--- What is expected ---
Return the following lines verbatim, every item included.

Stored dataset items
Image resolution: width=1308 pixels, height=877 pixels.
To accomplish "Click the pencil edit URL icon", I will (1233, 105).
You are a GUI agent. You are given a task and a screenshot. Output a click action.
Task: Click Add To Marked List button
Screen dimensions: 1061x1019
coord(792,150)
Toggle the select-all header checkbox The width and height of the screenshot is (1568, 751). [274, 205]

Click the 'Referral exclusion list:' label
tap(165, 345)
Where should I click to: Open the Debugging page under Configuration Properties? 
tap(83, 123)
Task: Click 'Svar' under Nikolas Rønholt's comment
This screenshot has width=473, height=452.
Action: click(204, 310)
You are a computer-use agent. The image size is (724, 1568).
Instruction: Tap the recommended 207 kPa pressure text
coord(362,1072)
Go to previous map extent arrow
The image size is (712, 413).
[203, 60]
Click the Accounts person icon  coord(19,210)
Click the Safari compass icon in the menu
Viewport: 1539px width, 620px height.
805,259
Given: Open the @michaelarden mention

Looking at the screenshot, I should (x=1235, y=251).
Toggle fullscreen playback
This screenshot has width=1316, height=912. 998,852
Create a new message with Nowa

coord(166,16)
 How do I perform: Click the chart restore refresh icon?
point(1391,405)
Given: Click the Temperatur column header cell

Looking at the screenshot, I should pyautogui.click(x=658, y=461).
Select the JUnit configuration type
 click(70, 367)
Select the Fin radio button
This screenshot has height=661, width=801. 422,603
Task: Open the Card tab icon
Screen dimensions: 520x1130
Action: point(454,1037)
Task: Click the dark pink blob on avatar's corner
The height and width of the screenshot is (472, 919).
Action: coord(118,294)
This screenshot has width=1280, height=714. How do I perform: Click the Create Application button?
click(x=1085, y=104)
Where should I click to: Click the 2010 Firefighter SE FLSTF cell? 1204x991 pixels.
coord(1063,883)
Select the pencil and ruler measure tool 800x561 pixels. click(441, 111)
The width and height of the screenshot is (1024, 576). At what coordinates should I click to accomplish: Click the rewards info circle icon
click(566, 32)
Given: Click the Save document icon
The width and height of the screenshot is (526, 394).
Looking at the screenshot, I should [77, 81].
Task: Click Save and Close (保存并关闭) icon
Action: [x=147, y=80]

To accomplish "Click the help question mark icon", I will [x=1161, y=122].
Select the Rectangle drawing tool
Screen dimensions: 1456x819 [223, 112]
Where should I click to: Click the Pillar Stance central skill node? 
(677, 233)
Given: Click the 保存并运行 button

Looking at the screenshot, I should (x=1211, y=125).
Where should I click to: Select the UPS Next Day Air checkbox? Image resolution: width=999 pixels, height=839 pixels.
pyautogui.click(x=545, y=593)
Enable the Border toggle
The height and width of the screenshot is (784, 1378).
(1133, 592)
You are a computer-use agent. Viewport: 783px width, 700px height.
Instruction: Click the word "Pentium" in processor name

--- Full response ---
Image resolution: width=1308 pixels, height=877 pixels.
To accomplish "Click the pencil edit URL icon", I will (1233, 105).
You are a GUI agent. You are given a task and a screenshot. Output a click action.
Task: Click Add To Marked List button
Screen dimensions: 1061x1019
coord(792,150)
Toggle the select-all header checkbox The width and height of the screenshot is (1568, 751). [274, 205]

Click the 'Referral exclusion list:' label
tap(165, 345)
Where should I click to: Open the Debugging page under Configuration Properties? 
tap(83, 123)
Task: Click 'Svar' under Nikolas Rønholt's comment
This screenshot has width=473, height=452.
Action: click(204, 310)
You are a computer-use agent. The image size is (724, 1568).
Instruction: Tap the recommended 207 kPa pressure text
coord(362,1072)
Go to previous map extent arrow
The image size is (712, 413).
[203, 60]
Click the Accounts person icon  coord(19,210)
Click the Safari compass icon in the menu
Viewport: 1539px width, 620px height.
805,259
Given: Open the @michaelarden mention

Looking at the screenshot, I should (x=1235, y=251).
Toggle fullscreen playback
This screenshot has width=1316, height=912. 998,852
Create a new message with Nowa

coord(166,16)
 How do I perform: Click the chart restore refresh icon?
point(1391,405)
Given: Click the Temperatur column header cell

Looking at the screenshot, I should pyautogui.click(x=658, y=461).
Select the JUnit configuration type
 click(70, 367)
Select the Fin radio button
This screenshot has height=661, width=801. 422,603
Task: Open the Card tab icon
Screen dimensions: 520x1130
Action: point(454,1037)
Task: Click the dark pink blob on avatar's corner
The height and width of the screenshot is (472, 919).
Action: coord(118,294)
This screenshot has width=1280, height=714. How do I perform: Click the Create Application button?
click(x=1085, y=104)
Where should I click to: Click the 2010 Firefighter SE FLSTF cell? 1204x991 pixels.
coord(1063,883)
Select the pencil and ruler measure tool 800x561 pixels. click(441, 111)
The width and height of the screenshot is (1024, 576). At what coordinates should I click to accomplish: Click the rewards info circle icon
click(566, 32)
Given: Click the Save document icon
The width and height of the screenshot is (526, 394).
Looking at the screenshot, I should [77, 81].
Task: Click Save and Close (保存并关闭) icon
Action: [x=147, y=80]

To accomplish "Click the help question mark icon", I will [x=1161, y=122].
Select the Rectangle drawing tool
Screen dimensions: 1456x819 [223, 112]
Where should I click to: Click the Pillar Stance central skill node? 
(677, 233)
Given: Click the 保存并运行 button

Looking at the screenshot, I should (x=1211, y=125).
Where should I click to: Select the UPS Next Day Air checkbox? Image resolution: width=999 pixels, height=839 pixels.
pyautogui.click(x=545, y=593)
Enable the Border toggle
The height and width of the screenshot is (784, 1378).
(1133, 592)
You are a computer-use agent. Viewport: 783px width, 700px height.
Instruction: Click the word "Pentium" in processor name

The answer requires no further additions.